Like many Japanese, Sato grew up with Godzilla. Nearly a rite of national passage, there would always be the tale of the monster, born of the horrors of the nuclear age, wreaking havoc on his defenseless victim, Japan. The first one came out in 1954, and yet another one, the 21st, is due out next month. It is not a far-fetched conceit to see them as giving a story line to postwar Japan. Over the years, the skyline in the movies changed from squat and war-scarred to glimmering high-tech, and the plots loosely followed the vagaries of the Cold War. But the basic ingredients, including the 165-foot-high Godzilla, a mutant, overgrown reptile spewing flames of radiated heat, stayed the same.

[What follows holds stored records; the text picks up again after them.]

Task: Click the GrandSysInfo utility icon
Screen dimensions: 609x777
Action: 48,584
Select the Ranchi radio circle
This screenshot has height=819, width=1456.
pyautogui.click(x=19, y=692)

After Sato went abroad and began to write, he started thinking of these movies less as a story line than as a mirror of something deeper--Japan's postwar myth. It goes like this: Thanks to Uncle Sam, Japan was reborn as a peace-loving country. Accepting its role as victim in the larger world, Japan abhorred power and, as a result, politics. It was to be a place where consensus reigned and everyone could get rich. Most important, it was to be a sheltered place where people didn't have to concern themselves with the big, bad world beyond their shores.

Sato calls it the fantasy of postwar democracy, and the point of his Godzilla tour was to tell me that the fantasy is falling apart. "If Japan was still a two-bit country, no one would care if we wallowed in our fantasies. But we've become rich and strong and the rest of the world is asking us to get involved, do our part, and we don't have an answer," he said. "Japan's become like a Godzilla movie. Just look at Japanese politics. We all know the plot is outdated and ridiculous, but who will write a new one?"

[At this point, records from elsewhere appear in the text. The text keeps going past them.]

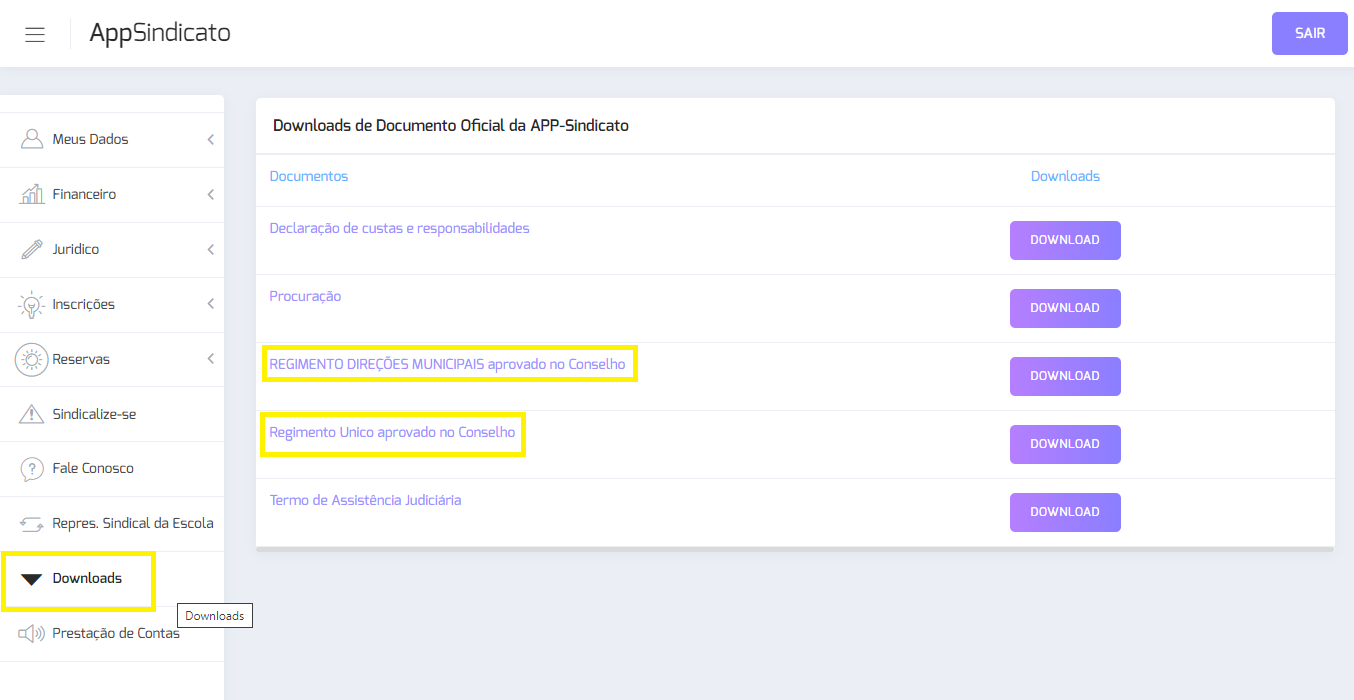Click the Reservas sun icon
This screenshot has width=1354, height=700.
tap(32, 359)
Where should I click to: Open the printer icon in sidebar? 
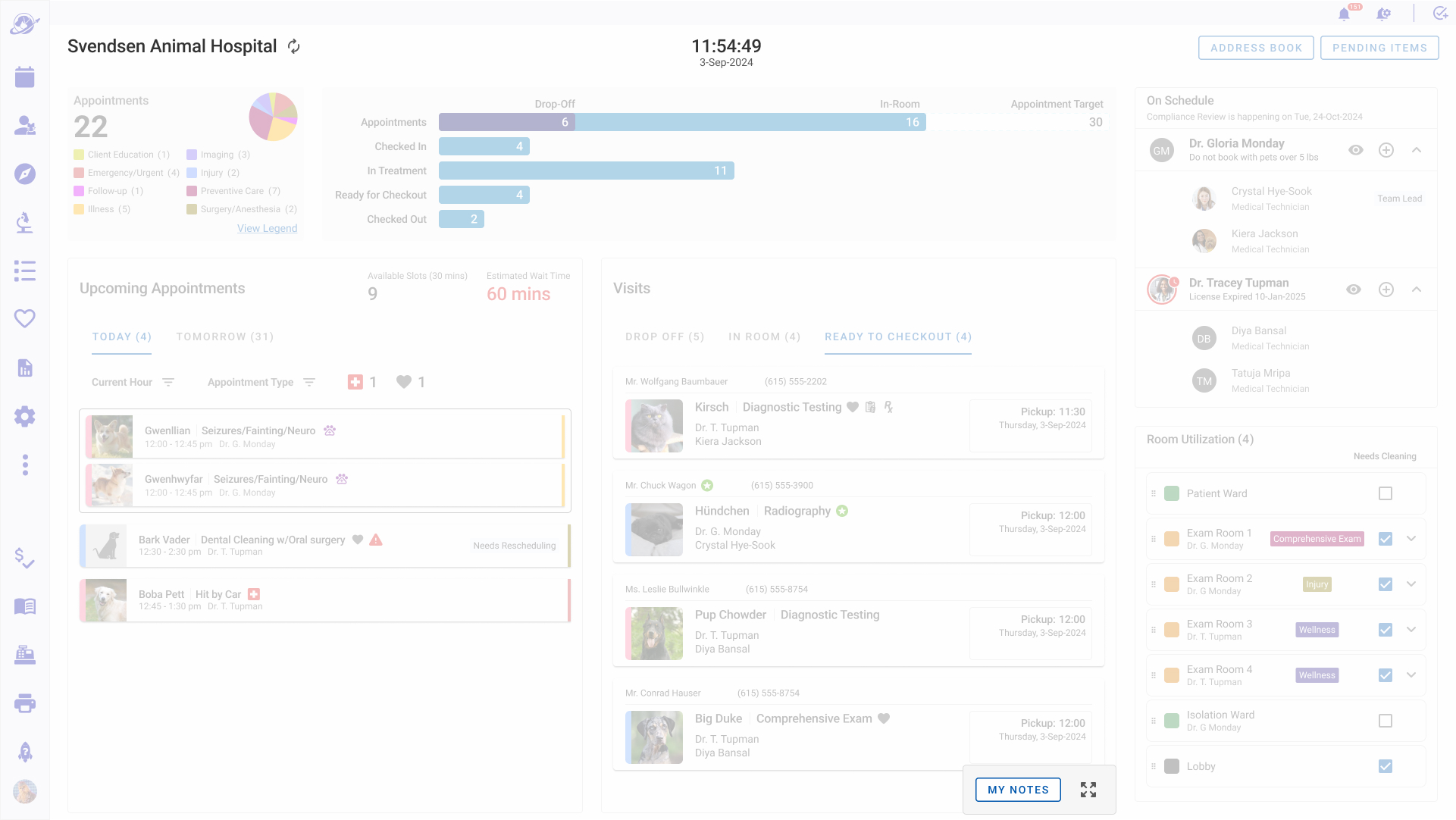coord(25,703)
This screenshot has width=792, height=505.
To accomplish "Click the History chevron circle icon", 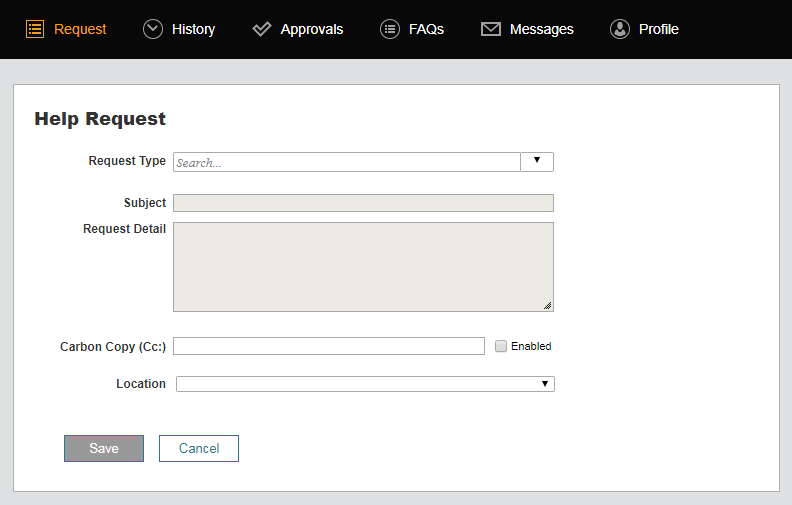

The Japanese are indeed looking for a new plot. Their political system collapsed last year, bringing to an end 38 years of one-party rule by the Liberal Democratic Party and the orthodoxies of postwar Japan. To be in Japan during the past year has been to witness the flowering of a great debate over what's next for the country. Sato calls it a grand identity crisis, and he's right.

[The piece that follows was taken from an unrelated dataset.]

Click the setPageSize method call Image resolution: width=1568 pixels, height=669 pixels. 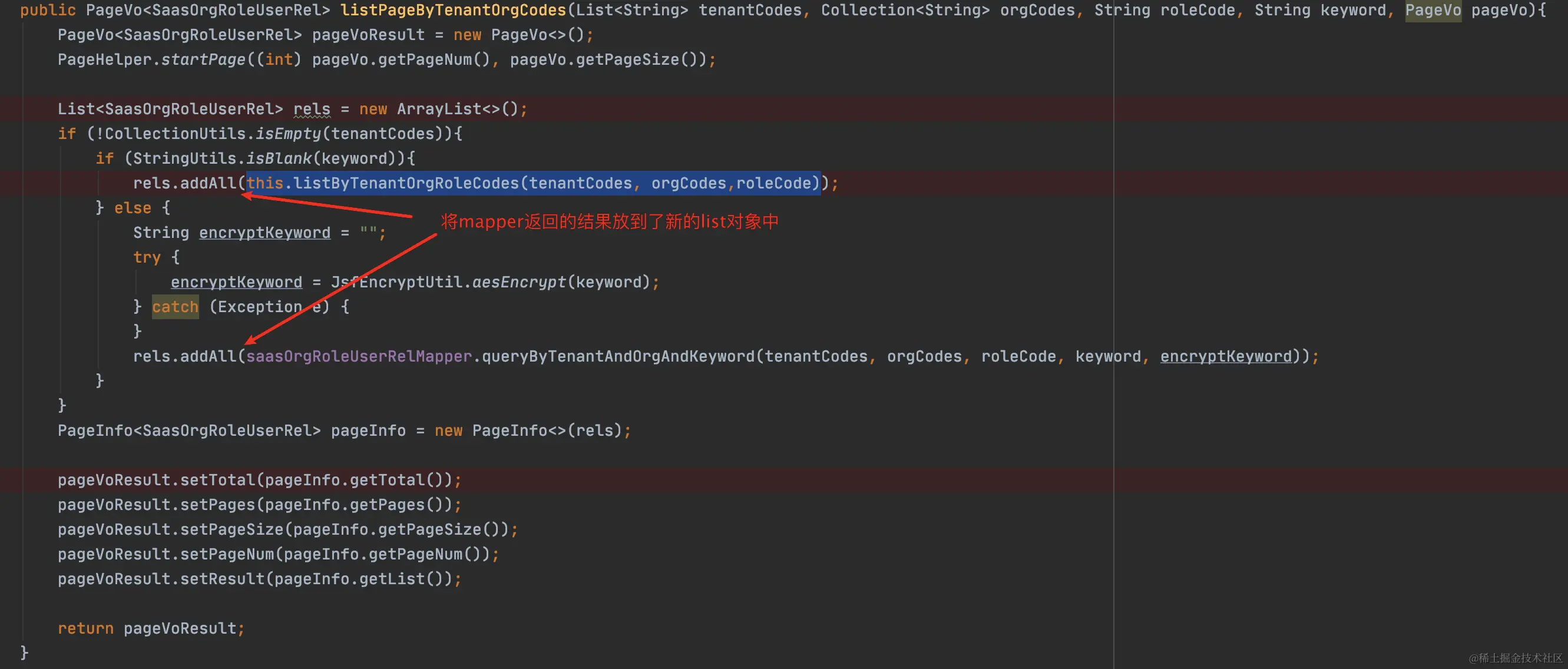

It's not as if the identity issue hasn't been addressed before. Intellectuals in Japan have agonized over whether the price of modernization has been the loss of Japan's soul, whether Japan is part of the West or part of Asia, and over what it means to be a pacifist nation. But the debate has had a make-believe quality, like a Godzilla movie, because it has been divorced from the world of politics.

Now with the crumbling of the political set-up, it seems an unmistakable sign that a chapter has closed, that the national narrative needs to be overhauled. Japan is rich now and is no longer frantically trying to catch up with the West. For the first time, the Japanese are asking questions about what's next from a position of strength.

Sato and three others--a politician, a diplomat and an artist--give voice to the central and often contradictory themes of the debate. Tadatoshi Akiba, the politician, insists that pacifism, so ingrained in how postwar Japanese see themselves, must be retained. Sato seeks identity by reinventing a tradition that he feels has been lost since the war. The diplomat, Kazuo Ogura, turns to Asia as an inspiration and wants Japan to stop imitating the West. And the artist, Yukinori Yanagi, believes that identity can only be defined by individuals, freed from preordained ways of thinking.